Susan Madden Lankford has published, through Human Exposure Publishing, LLC, the third volume of a trilogy that provides a real look at some of society’s most unpleasant circumstances. Lankford is a photojournalist. Her piecing photographs lead the reader through a graphic and compelling journey inside the walls of juvenile hall.
Born, Not Raised: Voices from Juvenile Hall is a series of photographs and recorded conversations compiled during visits to juvenile facilities in San Diego and Alpine, California.
Lankford first wrote about woman in prison in Maggots in My Sweet Potatoes: Woman Doing Time. Then she explored homelessness in downTown U.S.A.: A Personal Journey with the Homeless. In the third installment, Born, Not Raised, Lankford used photographs to initiate, and elaborate on, conversations with young residents of juvenile hall. Each juvenile’s hand written explanation of Lankford’s photographs provide a unique insight into the world of broken families and non-existent parents.
In what appears to be a remake of an old photograph depicting a well dressed husband, wife and two infant children in a stroller, Lankford illicted the fallowing caption: “John and Mary are arguing…John personally dont (sic) like Marys (sic) mom.” The caption, by a 15-year-old female, concludes, “He didn’t (sic) get any dinner and ended up sleeping up (sic) on the couch for 2 nights”
A photograph of a boy kicking a soccer ball with an adult male videotaping the boy generated, from a 15-year-old male, the following, “It look (sic) like a boy who is playing with his dad. That lucky mother fu---r.”

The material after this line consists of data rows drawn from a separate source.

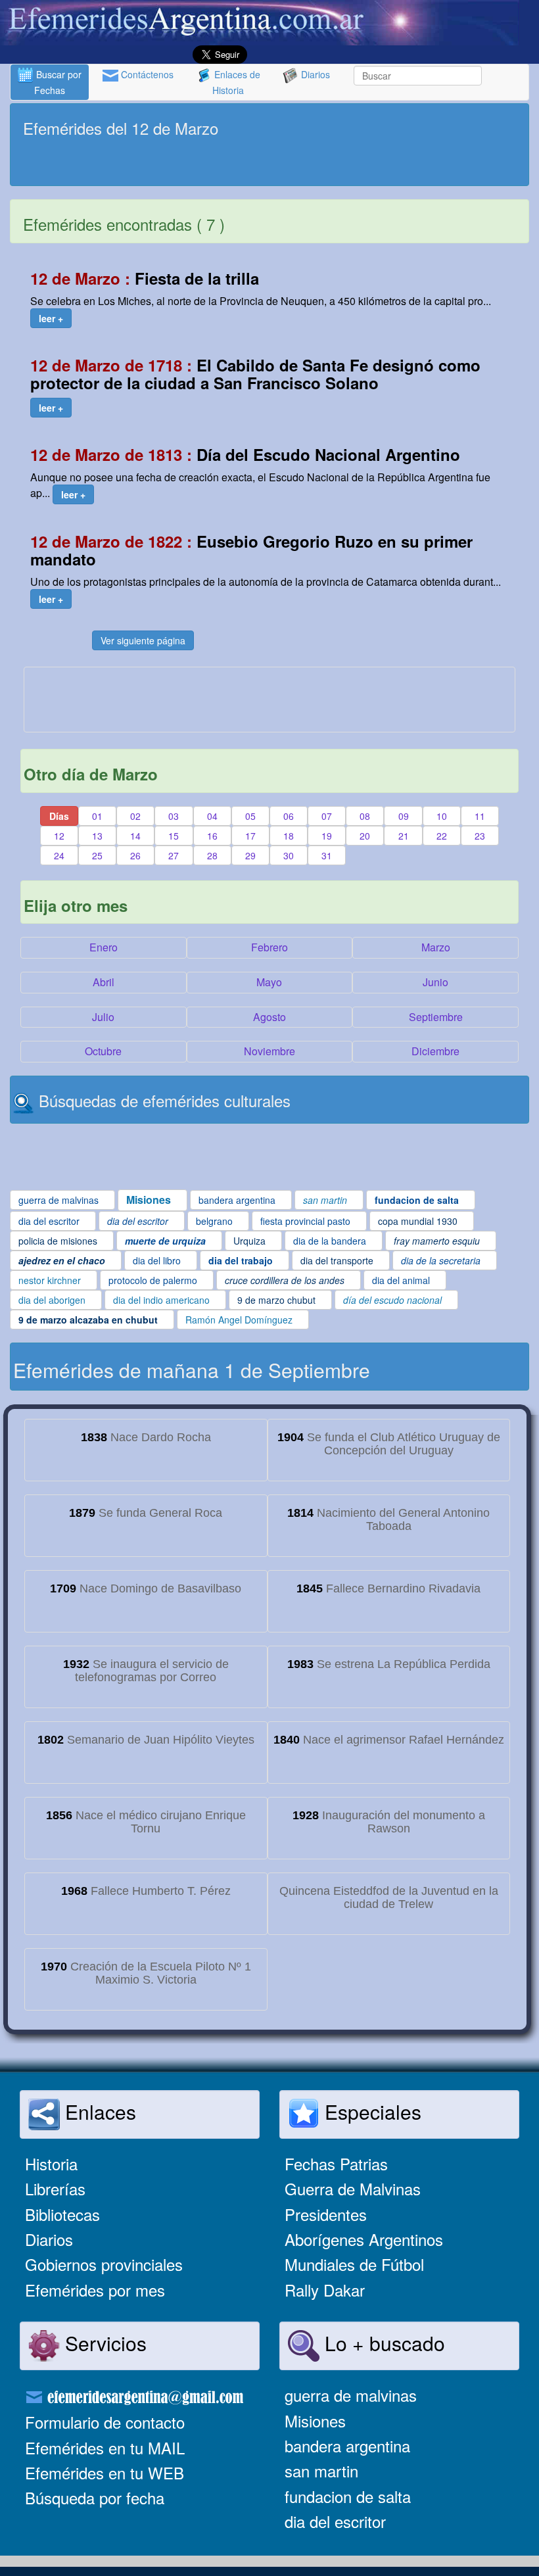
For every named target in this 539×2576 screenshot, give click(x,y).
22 (441, 835)
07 (326, 816)
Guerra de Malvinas (353, 2188)
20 (365, 835)
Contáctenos (146, 74)
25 (97, 855)
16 (212, 835)
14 (135, 835)
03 (173, 816)
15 (173, 835)
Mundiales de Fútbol (354, 2264)
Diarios (314, 74)
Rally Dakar (325, 2289)
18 (288, 835)
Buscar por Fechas (58, 82)
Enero (103, 947)
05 (250, 816)
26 (135, 855)
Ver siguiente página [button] (143, 640)
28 (212, 855)
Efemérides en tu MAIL (105, 2447)
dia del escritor (335, 2521)
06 (288, 816)
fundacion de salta (348, 2496)
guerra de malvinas (351, 2394)
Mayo (269, 982)
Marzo (435, 947)
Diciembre (435, 1051)
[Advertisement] (269, 163)
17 (250, 835)
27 (173, 855)
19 (326, 835)
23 (480, 835)
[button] (51, 318)
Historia (51, 2163)
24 (59, 855)
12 (59, 835)
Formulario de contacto (105, 2421)
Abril (103, 982)
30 (288, 855)
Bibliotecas (62, 2214)
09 (403, 816)
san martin (321, 2470)
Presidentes (326, 2214)
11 (480, 816)
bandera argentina (347, 2445)
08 (365, 816)
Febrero (269, 947)
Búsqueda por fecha (94, 2497)
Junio (435, 982)
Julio (103, 1016)
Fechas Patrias (336, 2163)
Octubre (103, 1051)
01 (97, 816)
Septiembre (436, 1016)
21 (403, 835)
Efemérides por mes (95, 2289)
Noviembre (269, 1051)
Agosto (269, 1016)
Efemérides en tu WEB (104, 2472)
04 (212, 816)
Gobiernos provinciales (104, 2264)
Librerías (55, 2188)
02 (135, 816)
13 (97, 835)
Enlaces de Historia (236, 82)
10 (441, 816)
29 (250, 855)
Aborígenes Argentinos (364, 2239)
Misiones (315, 2420)
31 (326, 855)
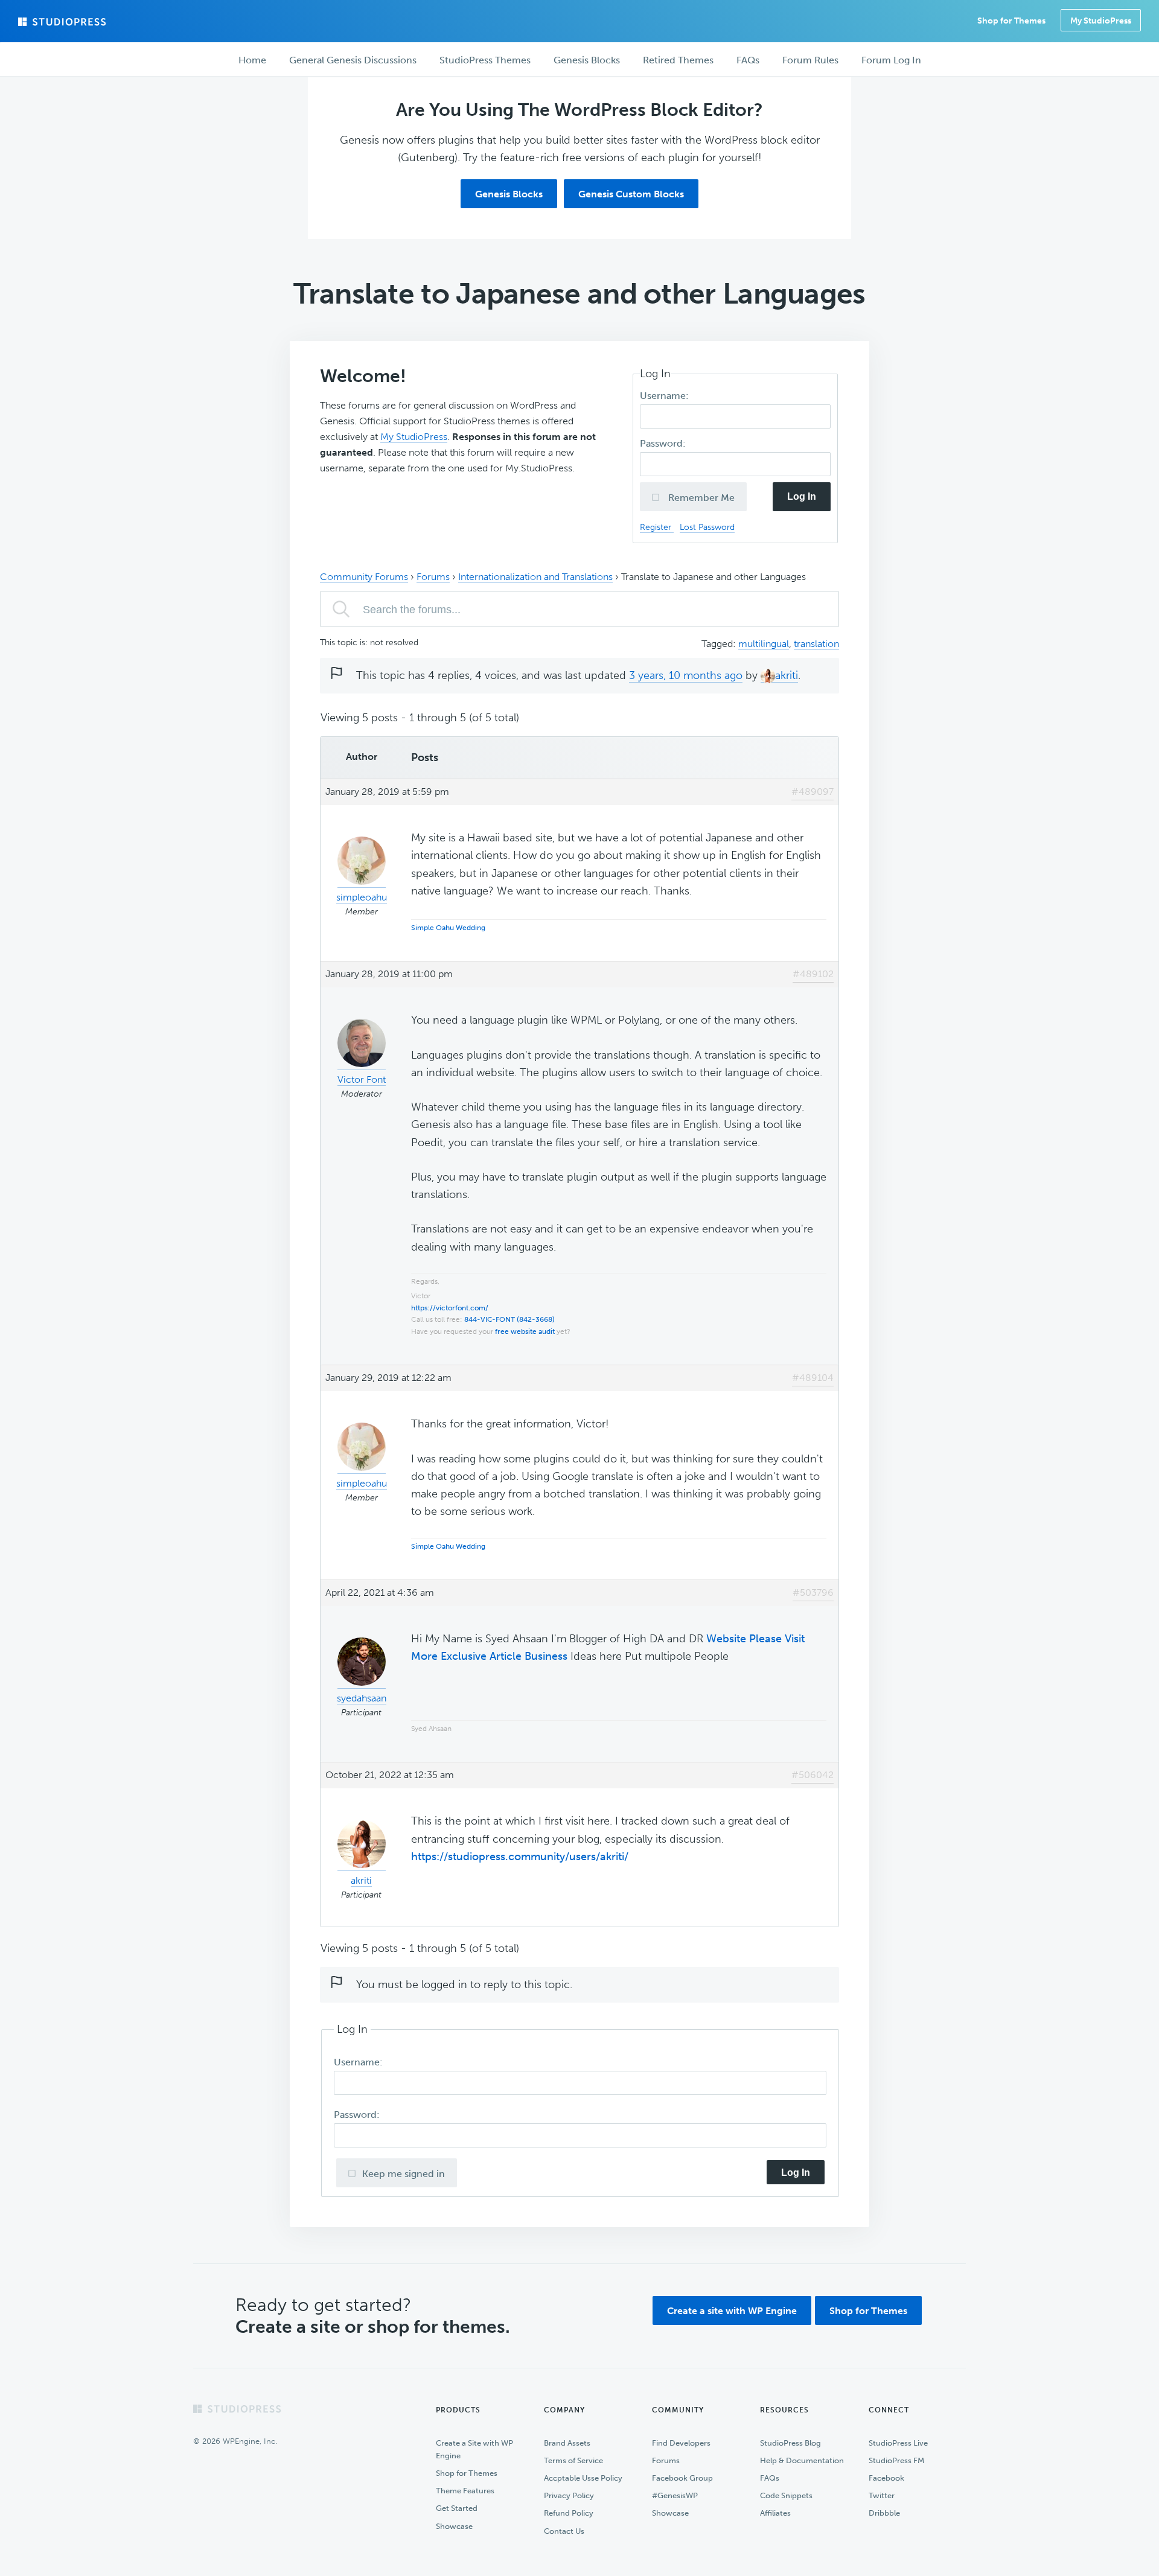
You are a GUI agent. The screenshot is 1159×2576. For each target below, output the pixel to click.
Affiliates (775, 2512)
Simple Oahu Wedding (448, 927)
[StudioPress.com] (63, 21)
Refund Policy (568, 2512)
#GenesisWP (675, 2495)
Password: (664, 443)
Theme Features (465, 2490)
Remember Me (700, 497)
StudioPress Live (898, 2442)
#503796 (813, 1592)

A photograph of a grey haired woman sitting at an outdoor table with a younger woman got this response from a 15-year-old female, “I think she took tis (sic) picture because thats (sic) her family (sic) and I wish I was in that picture.”
Lankford spends a year interacting with judges, psychiatrists and most importantly residents of juvenile hall. She provides a powerful, yet painful, look at damaged young people who are caught up in the system as they struggle with individual emotional turmoil. The book can be, at times, difficult to read.
Lankford concludes that, “[I]nstitutions like juvenile hall are not a good substitute for a family.” Psychiatrist Diane Campbell said, “The youth in the hall don’t need miracle workers; they simply need some who is “just good enough.”
Lankford makes it clear that “good enough” consists of a reliable, loving and nurturing figure that will help mold a child. She uses her skills as a writer and photographer to make sure her readers understand the plight of troubled young people and how to turn “at-risk” youths into “at-promise” youths.